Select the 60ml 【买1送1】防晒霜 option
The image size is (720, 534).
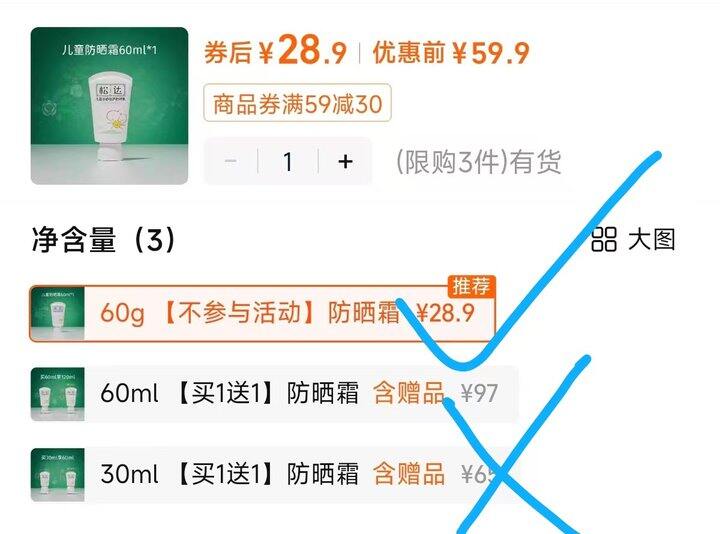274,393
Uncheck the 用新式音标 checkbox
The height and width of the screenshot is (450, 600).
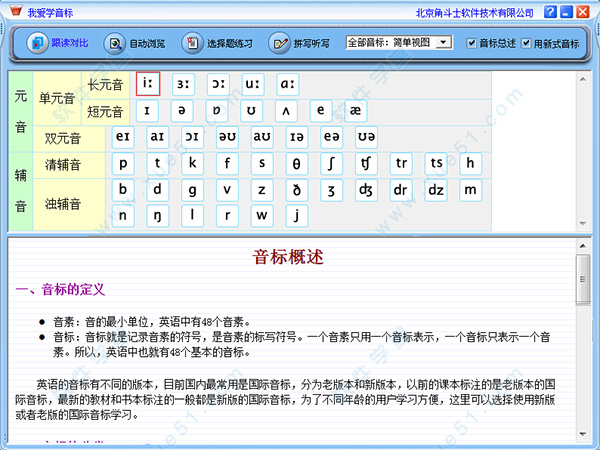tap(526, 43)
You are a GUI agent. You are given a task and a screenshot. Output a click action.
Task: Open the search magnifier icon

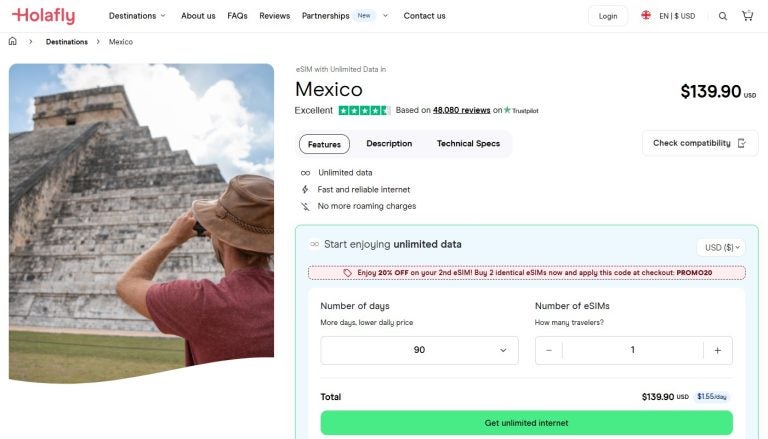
================================
**The task**
In your copy, restate the data above word for word but leave out any picture.

**Task answer**
Select the 60ml 【买1送1】防晒霜 option
The image size is (720, 534).
274,393
Uncheck the 用新式音标 checkbox
The height and width of the screenshot is (450, 600).
tap(526, 43)
You are a GUI agent. You are given a task and a screenshot. Output a click action.
Task: Open the search magnifier icon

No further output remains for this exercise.